Kinematics of Resistance Sprint Training
by Grant Hajder and Tom Wu
An athlete’s sprint time is commonly used to determine the athlete’s athleticism. With the competitive nature of sports comes the need to produce faster athletes. Restrictive sprinting is one technique used to obtain this goal. According to Cronin et al. (2006), restrictive sprinting involves any form or condition that overloads the sprinters’ natural mechanics or muscular system. The agility sled is a piece of apparatus used by many athletic trainers and facilities to help aid in enhancing runners’ explosive characteristics and overall speed. Therefore, the purpose of this study was to examine the kinematics of sprint mechanics with different sprint training conditions.
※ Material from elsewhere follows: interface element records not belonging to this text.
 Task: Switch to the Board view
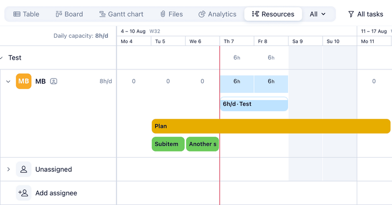[69, 14]
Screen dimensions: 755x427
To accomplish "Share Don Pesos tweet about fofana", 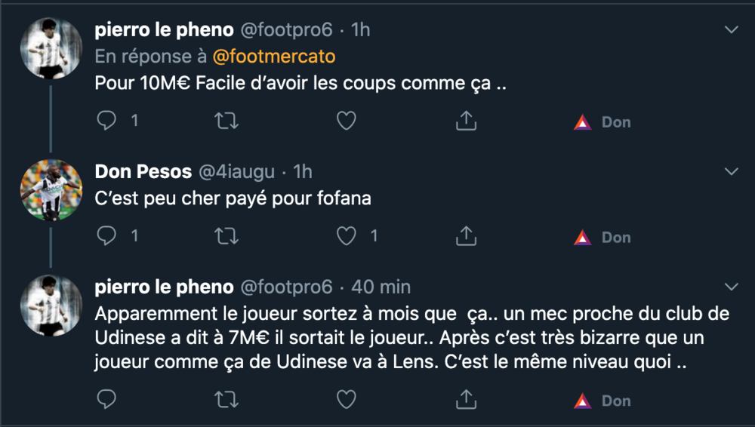I will point(466,236).
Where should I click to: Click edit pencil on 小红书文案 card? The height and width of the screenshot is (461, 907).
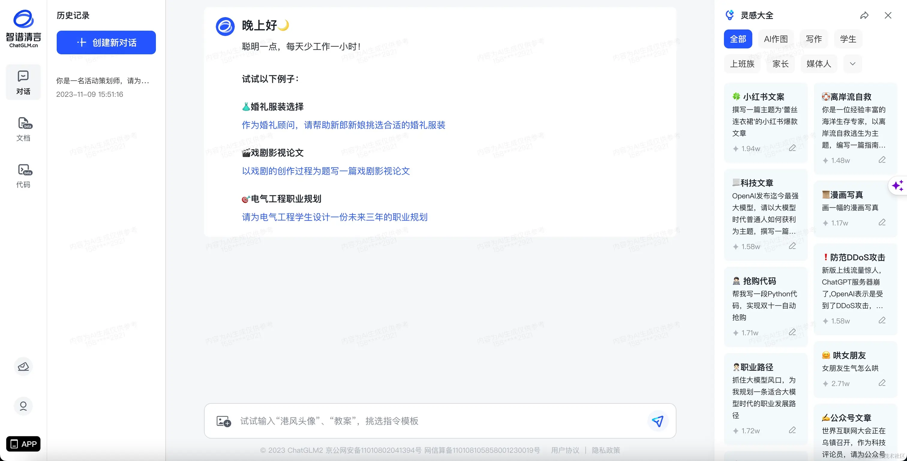click(x=792, y=148)
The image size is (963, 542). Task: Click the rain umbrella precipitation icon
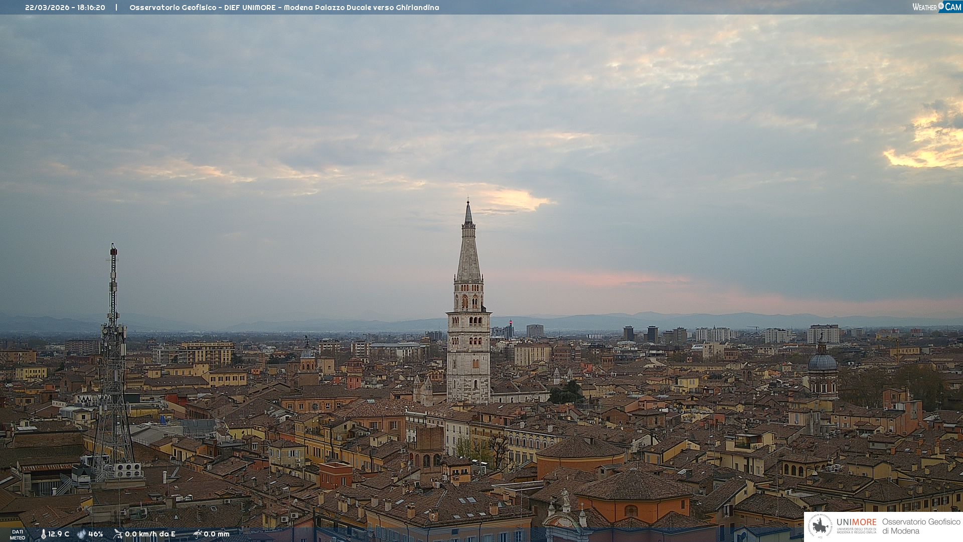tap(198, 534)
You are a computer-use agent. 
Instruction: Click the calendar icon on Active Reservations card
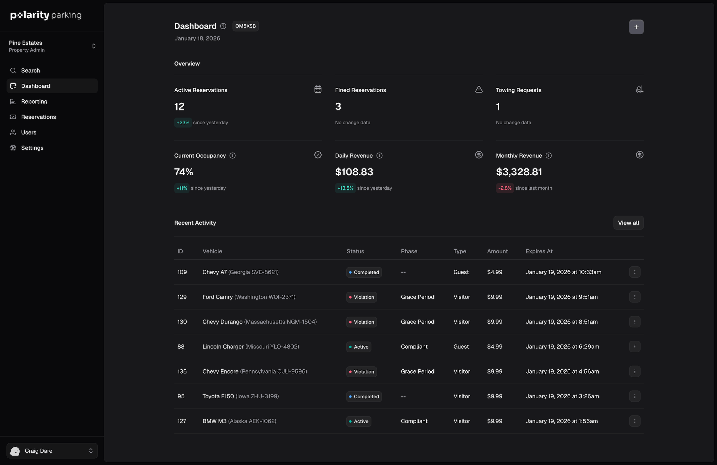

The study concludes that the hip flexion joint angle is increased when driving a sled (Driven) compared to the towing a sled (Harnessed) and the un-resisted sprint (Natural). This preliminary finding is valuable to coaches and trainers who incorporate sled pushing and towing based on the principle of sport specificity in their sprint training program. Further research is warranted to examine the effects of various heights of the drive bar on sprint mechanics.